Problem to work on
Echo the data from the line containing "Open the Language dropdown" through the line containing "pos(1869,665)", both included, and leave the pictures out.

Records supplied
↓

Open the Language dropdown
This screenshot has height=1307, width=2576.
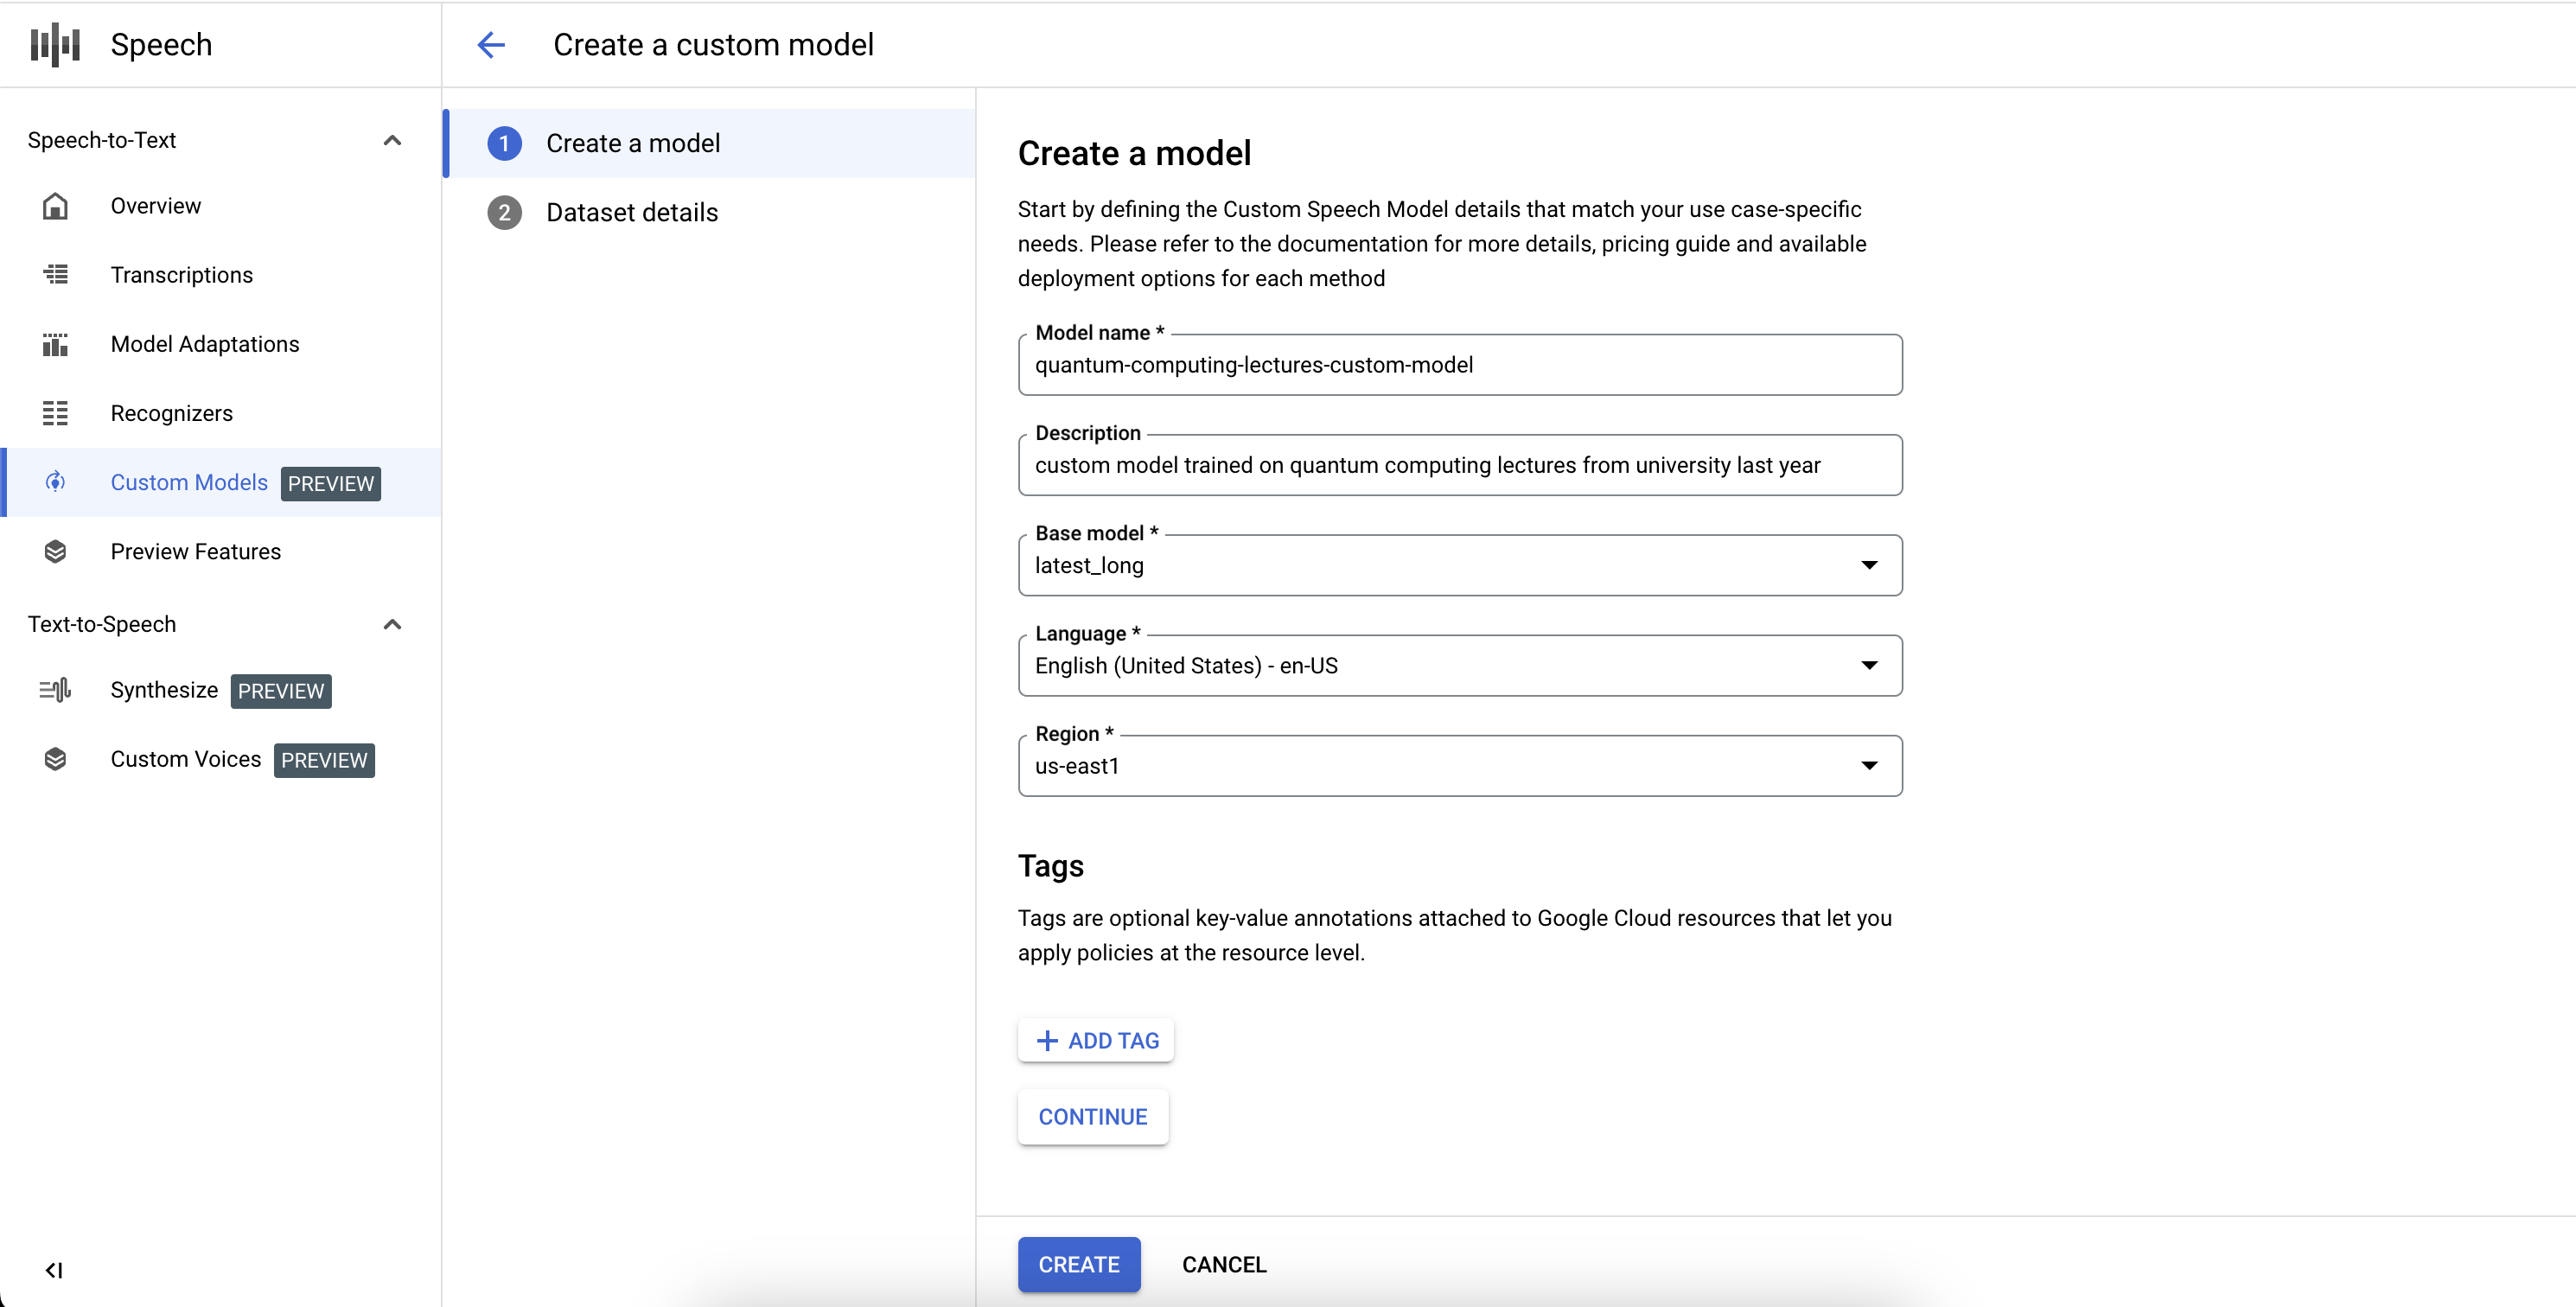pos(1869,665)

↑
↓

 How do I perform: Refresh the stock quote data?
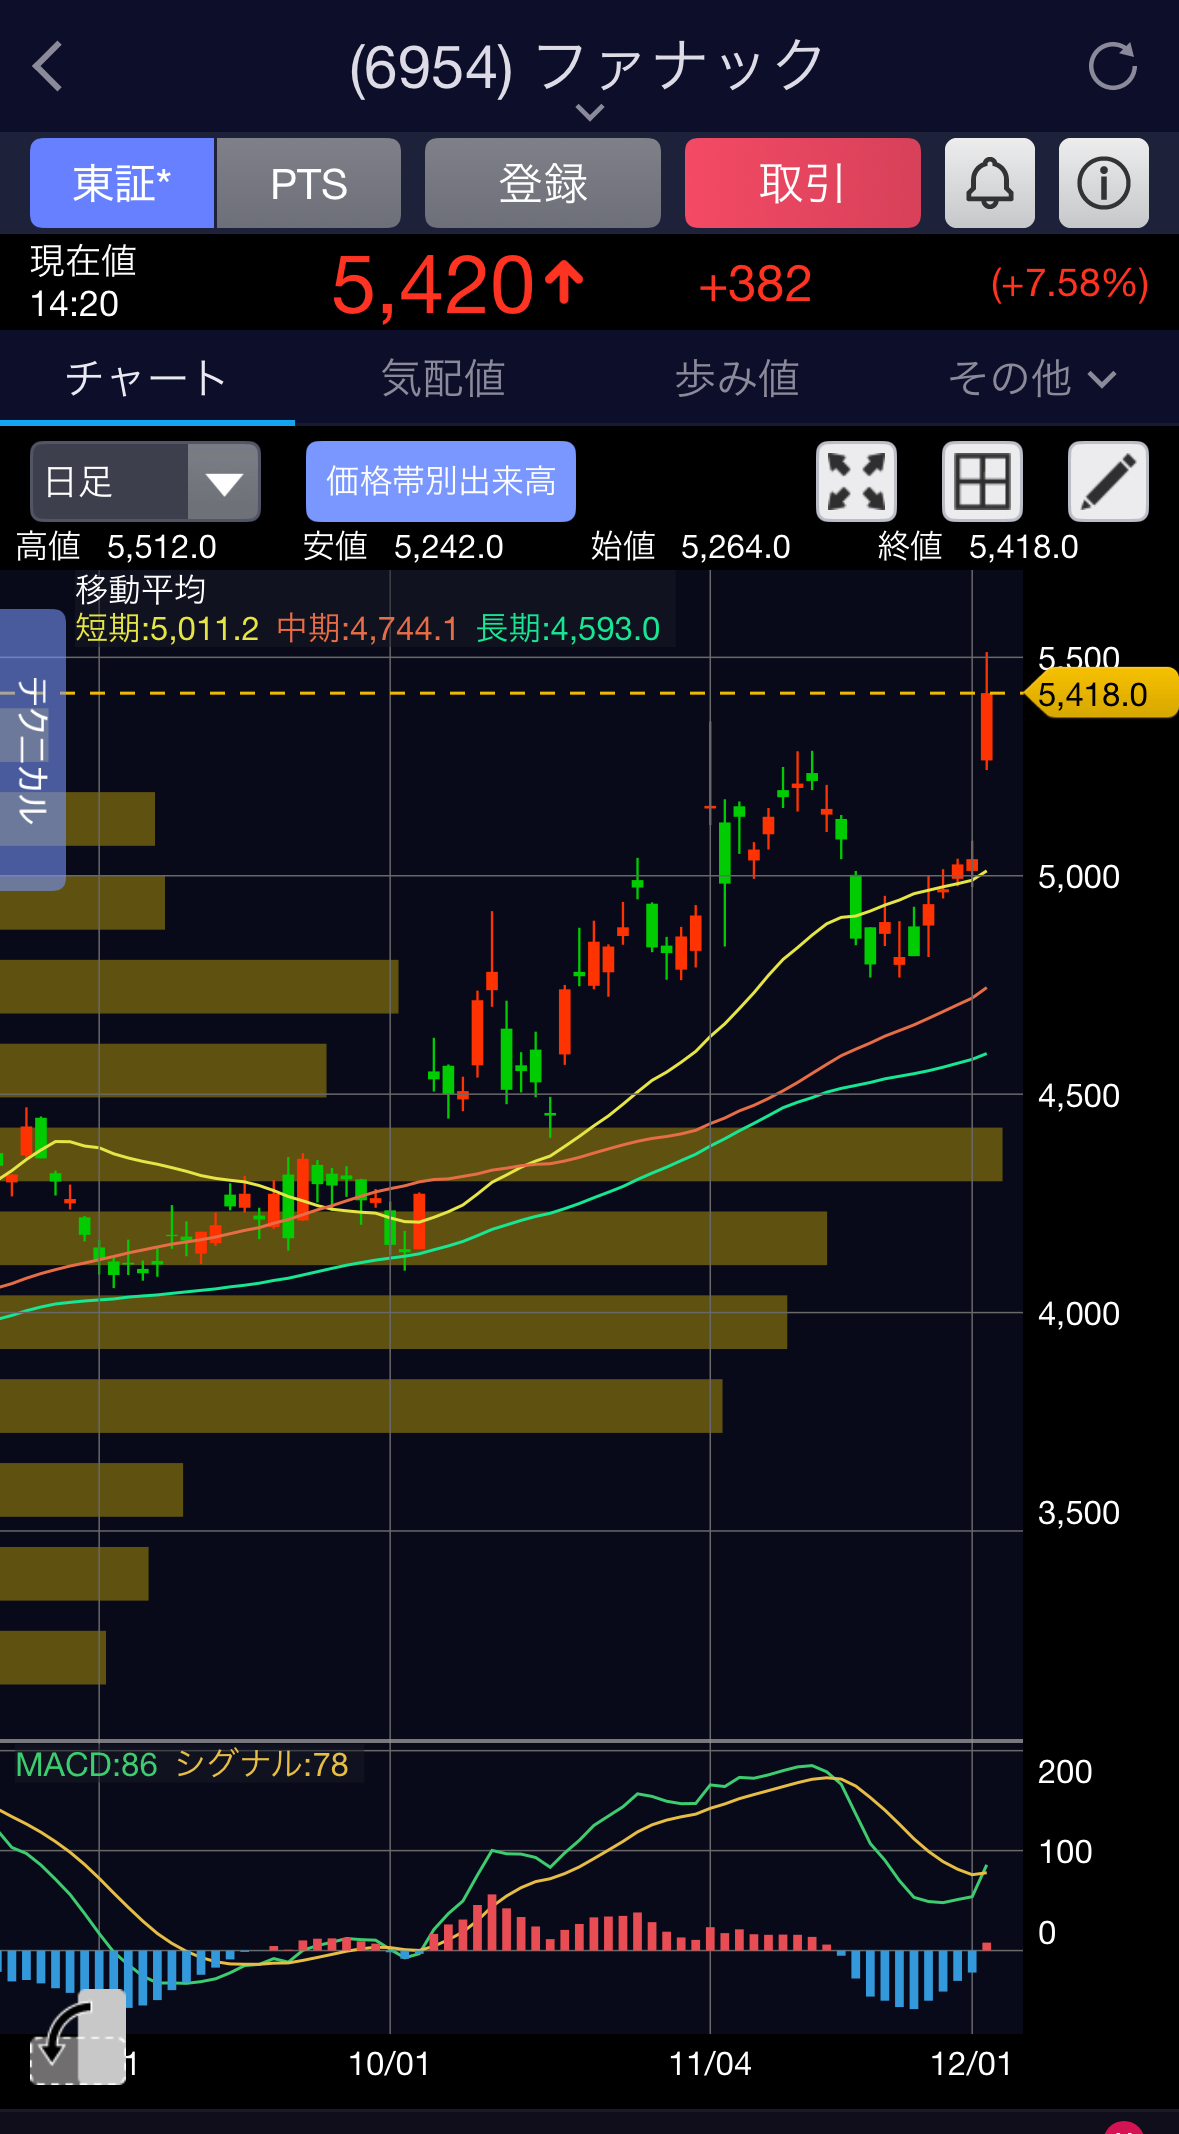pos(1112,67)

↑

Solution to this exercise
Open the Language dropdown
This screenshot has height=1307, width=2576.
pos(1869,665)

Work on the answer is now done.